For FNDDS we will have to look at both the start date and end date of each sample. The same date is in each entry of start_date and end_date. All samples started on “2017-01-01” and ended on “2018-12-31.” This data means practically nothing to us due to the fact that all FNDDS nutrient calculations are based off of nutrition information in SR and Foundation.
For branded date we’ll look at both “modified_date” which is the last date the food was altered by the manufacturer and “available_date” which is the date the food was made available for inclusion in the database.
For modified date we have:
## Min. 1st Qu. Median Mean 3rd Qu. Max.
## "2013-06-05" "2018-02-16" "2019-01-18" "2019-03-05" "2020-04-08" "2021-03-04"
## NA's
## "20"
For available date we have:
## Min. 1st Qu. Median Mean 3rd Qu. Max.
## "2019-04-01" "2019-12-06" "2021-02-26" "2020-07-17" "2021-03-19" "2021-03-19"
This tells us more about how long food products can sit around before being sold than it does about when the nutrition information was gathered.

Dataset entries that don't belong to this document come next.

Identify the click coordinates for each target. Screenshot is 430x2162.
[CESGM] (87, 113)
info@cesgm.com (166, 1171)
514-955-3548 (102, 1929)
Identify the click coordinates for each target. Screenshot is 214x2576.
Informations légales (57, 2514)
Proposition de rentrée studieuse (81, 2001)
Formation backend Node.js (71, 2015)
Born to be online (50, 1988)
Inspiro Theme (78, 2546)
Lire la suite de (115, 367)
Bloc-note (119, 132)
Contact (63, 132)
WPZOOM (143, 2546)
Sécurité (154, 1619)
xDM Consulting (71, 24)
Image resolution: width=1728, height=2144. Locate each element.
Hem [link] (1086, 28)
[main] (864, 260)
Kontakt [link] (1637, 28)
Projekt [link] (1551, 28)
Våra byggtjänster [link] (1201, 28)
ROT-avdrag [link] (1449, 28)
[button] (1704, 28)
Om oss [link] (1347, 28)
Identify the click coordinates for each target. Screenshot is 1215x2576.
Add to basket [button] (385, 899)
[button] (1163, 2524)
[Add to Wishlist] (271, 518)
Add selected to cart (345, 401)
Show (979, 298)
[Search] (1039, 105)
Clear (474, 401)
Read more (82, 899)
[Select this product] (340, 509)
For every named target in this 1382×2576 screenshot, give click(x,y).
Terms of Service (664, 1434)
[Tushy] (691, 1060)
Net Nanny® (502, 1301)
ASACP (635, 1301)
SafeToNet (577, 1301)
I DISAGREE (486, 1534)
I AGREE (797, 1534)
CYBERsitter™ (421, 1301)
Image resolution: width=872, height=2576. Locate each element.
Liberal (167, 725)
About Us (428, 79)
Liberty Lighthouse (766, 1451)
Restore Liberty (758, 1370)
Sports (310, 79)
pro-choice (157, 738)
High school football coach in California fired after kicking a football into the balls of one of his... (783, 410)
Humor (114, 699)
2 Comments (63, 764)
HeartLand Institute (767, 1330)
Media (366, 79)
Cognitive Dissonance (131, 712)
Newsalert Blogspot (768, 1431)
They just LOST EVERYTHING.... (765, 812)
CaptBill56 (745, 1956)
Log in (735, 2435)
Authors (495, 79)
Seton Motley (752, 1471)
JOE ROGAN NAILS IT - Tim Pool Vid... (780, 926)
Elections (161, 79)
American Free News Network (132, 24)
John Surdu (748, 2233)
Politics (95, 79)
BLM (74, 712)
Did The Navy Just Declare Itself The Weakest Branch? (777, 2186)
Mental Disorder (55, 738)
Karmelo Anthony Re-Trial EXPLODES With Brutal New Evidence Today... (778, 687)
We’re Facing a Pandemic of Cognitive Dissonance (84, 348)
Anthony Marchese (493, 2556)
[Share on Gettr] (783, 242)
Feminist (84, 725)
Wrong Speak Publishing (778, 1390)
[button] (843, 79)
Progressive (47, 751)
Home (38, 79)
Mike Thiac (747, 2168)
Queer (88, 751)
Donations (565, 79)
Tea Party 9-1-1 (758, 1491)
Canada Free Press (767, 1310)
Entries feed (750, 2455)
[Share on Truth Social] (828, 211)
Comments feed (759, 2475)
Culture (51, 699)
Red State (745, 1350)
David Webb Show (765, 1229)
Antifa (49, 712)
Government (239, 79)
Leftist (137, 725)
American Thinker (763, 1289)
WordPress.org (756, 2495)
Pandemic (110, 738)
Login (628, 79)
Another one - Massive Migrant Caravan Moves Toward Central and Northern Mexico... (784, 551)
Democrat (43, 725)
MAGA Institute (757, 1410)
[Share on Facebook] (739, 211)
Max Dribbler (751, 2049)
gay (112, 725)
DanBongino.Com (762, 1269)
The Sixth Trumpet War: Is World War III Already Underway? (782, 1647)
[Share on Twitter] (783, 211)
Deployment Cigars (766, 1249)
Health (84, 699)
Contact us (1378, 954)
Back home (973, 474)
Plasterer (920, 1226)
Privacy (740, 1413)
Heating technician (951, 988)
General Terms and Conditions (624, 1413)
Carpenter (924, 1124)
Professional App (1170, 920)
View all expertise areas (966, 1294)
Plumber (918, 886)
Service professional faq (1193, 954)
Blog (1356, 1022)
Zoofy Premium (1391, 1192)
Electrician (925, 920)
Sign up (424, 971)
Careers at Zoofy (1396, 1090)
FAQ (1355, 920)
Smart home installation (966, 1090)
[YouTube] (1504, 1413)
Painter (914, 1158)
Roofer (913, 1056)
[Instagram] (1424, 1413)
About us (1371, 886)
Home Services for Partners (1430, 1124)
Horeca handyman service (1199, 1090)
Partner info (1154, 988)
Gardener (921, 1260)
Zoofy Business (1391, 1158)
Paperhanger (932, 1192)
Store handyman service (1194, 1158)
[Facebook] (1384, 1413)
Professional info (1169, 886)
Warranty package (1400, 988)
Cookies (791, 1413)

Key notes/important takeaways:
Below you’ll find a table of count data relating to how many nutrients were recorded per food in each data type. In this case “total nutrient entries” is the total number of nutrient entries in that data type, “average count” refers to the average number of nutrients associated with each food and “minimum count” and “maximum count” refer to the minimum and maximum number of nutrient entries associated with a single food per data type. Note that any foods with zero nutrient information given (primarily the 681 foods in Branded that have no nutrient information, more information on this topic will come up in the missing data section) will not be included in the minimum as we are focusing on provided nutrient information. i.e. for Foundation, the most nutrients stated per food was 159, the least was 13. If we grabbed a random Foundation food we would expect to know the values of about 67 nutrients for that food.
| Table 14:Nutrients Listed per Food | ||||
|---|---|---|---|---|
| Total Entries | Average Count | Minimum Count | Maximum Count | |
| branded_food | 4831855 | 13.50 | 1 | 48 |
| experimental_food | 11 | 1.00 | 1 | 1 |
| foundation_food | 9390 | 67.07 | 13 | 159 |
| sr_legacy_food | 644125 | 82.65 | 8 | 138 |
| survey_fndds_food | 460395 | 65.00 | 65 | 65 |
Key notes/important takeaways:
Even though not all measurements are technically nutrients, I will be referring to them all as nutrients due to the column of component names being labeled “nutrient_name.” Below is a plot of the 15 most used nutrient names overall. As you can see, the amount of entries in branded means it has a lot of bearing in the overall frequencies.
Below are 6 plots, the three plots on the left depict the top 15 most used nutrient names in that data type. The three plots on the right depict the frequencies of those same 15 nutrient names across all data types. We will be skipping FNDDS in this case because it has the exact same frequency for each of the 65 nutrients it uses. Nutrient names in the plots below are ordered from left to right depending on the frequency of each nutrient name in the specified database.
Key notes/important takeaways:
Note that for the following variables we have no missing values:
Below is a table of missing or “NA” values for each applicable variable.
| Table 15: Missing Values | ||
|---|---|---|
| Number of Missing Values | Percentage | |
| nutrient_id | 692 | 0.0001 |
| amount | 692 | 0.0001 |
| data_points | 5294155 | 0.8904 |
| derivation_id | 642830 | 0.1081 |
| min | 5841684 | 0.9825 |
| max | 5841682 | 0.9825 |
| median | 5938177 | 0.9987 |
| min_year_acquired | 5938318 | 0.9987 |
| NDB_number | 5292261 | 0.8901 |
| nutrient_name | 692 | 0.0001 |
| unit_name | 692 | 0.0001 |
| derivation_description | 642830 | 0.1081 |
| food_code | 5945776 | 1.0000 |
| survey_start_date | 5945776 | 1.0000 |
| survey_end_date | 5945776 | 1.0000 |
Naturally, all of the foods from data types other than FNDDS will be missing survey_start_date and survey_end_date. food_code is also only truly applicable to FNDDS.
Below you’ll find a breakdown of the values above per data type.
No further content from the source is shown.